Questo modo di agire è per Dio un azione di un uomo privo di senno!
Un figlio di Dio non deve vivere così!
Applichiamo quindi a noi stessi questi insegnamenti.
Innanzi tutto, vogliamo seguire il nostro Signore in questa Sua
nuova Via?
Siamo disposti a seguire Lui rinunciando a noi stessi?
Capiamo bene che il Signore non si aspetta da noi altro che quello che
possiamo darGli, non si aspetta di ricevere quello che non abbiamo e non
siamo in grado di dare, ma Egli si compiace di quello che abbiamo, purchè
sia per Lui.
Ricordiamoci dell’offerta della vedova:
“Poi, alzati gli occhi, Gesù vide dei ricchi che mettevano i loro doni nella
cassa delle offerte.
Vide anche una vedova poveretta che vi metteva due spiccioli; e disse: «In
verità vi dico che questa povera vedova ha messo più di tutti; perché tutti
costoro hanno messo nelle offerte del loro superfluo; ma lei vi ha messo del
suo necessario, tutto quello che aveva per vivere».”
(Luca 21:1-4)
Cosa sappiamo fare? Cosa abbiamo fatto fino ad ora?
Mettiamo le nostre capacità a servizio del Signore, Egli li moltiplicherà,
proprio come i cinque pani ed i due pesci del giovane che portò al Signore.
“Gesù dunque, alzati gli occhi e vedendo che una gran folla veniva verso di
lui, disse a Filippo: «Dove compreremo del pane perché questa gente abbia da
mangiare?»
Diceva così per metterlo alla prova; perché sapeva bene quello che stava per
fare.
Filippo gli rispose: «Duecento denari di pani non bastano perché ciascuno ne
riceva un pezzetto».
Uno dei suoi discepoli, Andrea, fratello di Simon Pietro, gli disse: «C'è
qui un ragazzo che ha cinque pani d'orzo e due pesci; ma che cosa sono per
tanta gente?»
Gesù disse: «Fateli sedere». C'era molta erba in quel luogo. La gente dunque
si sedette, ed erano circa cinquemila uomini.

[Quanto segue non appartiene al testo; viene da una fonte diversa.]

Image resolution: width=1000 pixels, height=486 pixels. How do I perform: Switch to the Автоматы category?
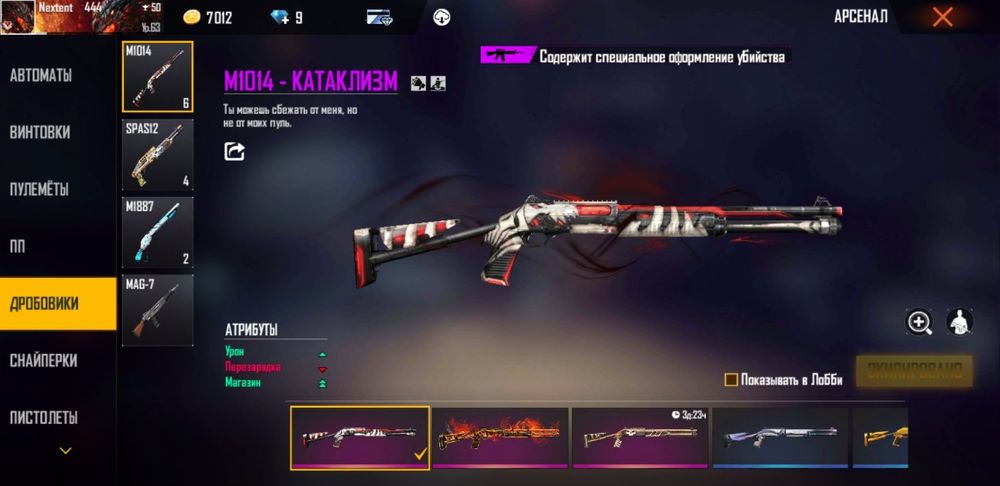41,75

Gesù, quindi, prese i pani e, dopo aver reso grazie, li distribuì alla gente
seduta; lo stesso fece dei pesci, quanti ne vollero.

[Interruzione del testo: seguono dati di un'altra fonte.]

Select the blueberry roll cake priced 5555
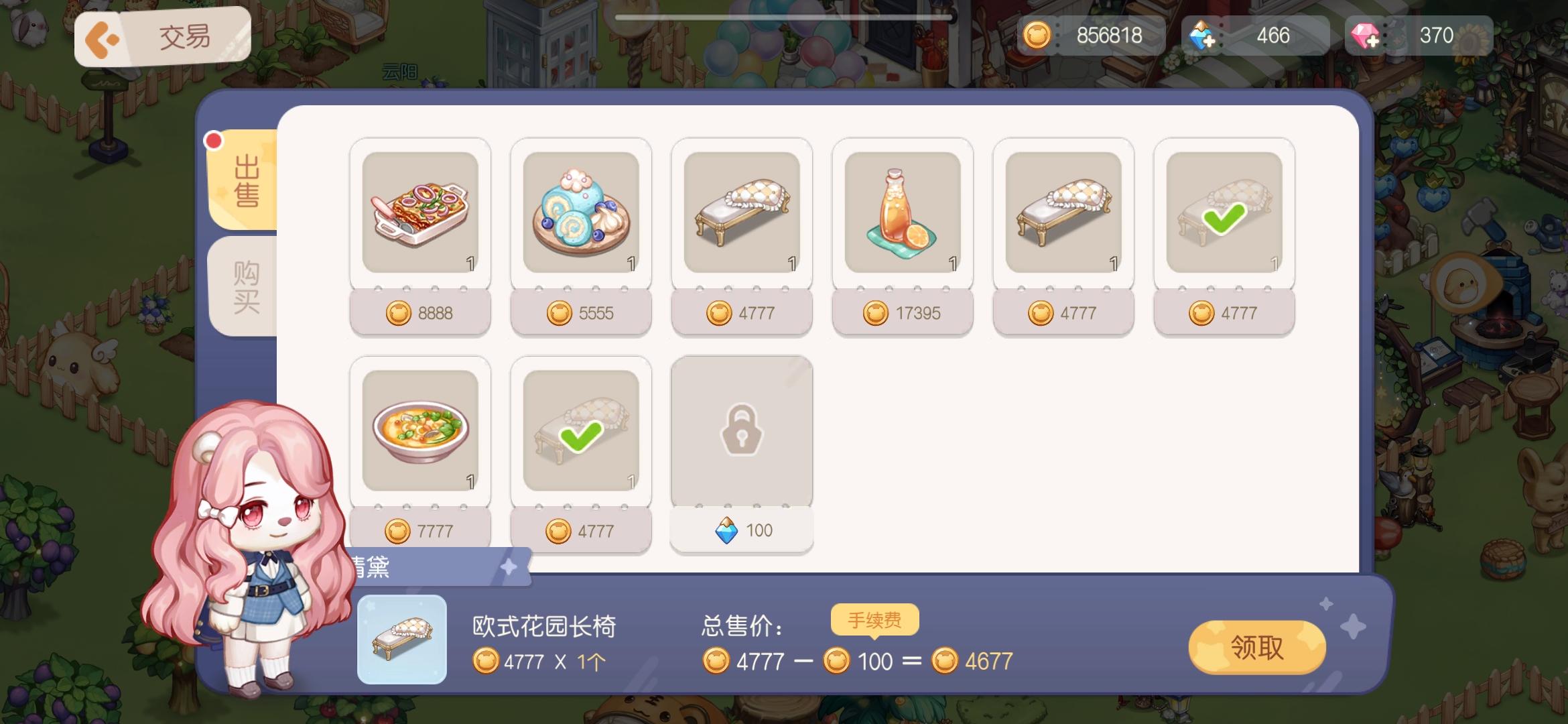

Quando furono saziati, disse ai suoi discepoli: «Raccogliete i pezzi
avanzati, perché niente si perda».
Essi quindi li raccolsero e riempirono dodici ceste di pezzi che di quei
cinque pani d'orzo erano avanzati a quelli che avevano mangiato.”
(Giovanni 6:5-13)
Così ciascuno di noi, esamini se stesso e sia disposto a mettersi da parte
per il Signore (santificarsi) con il dono che Dio gli ha dato!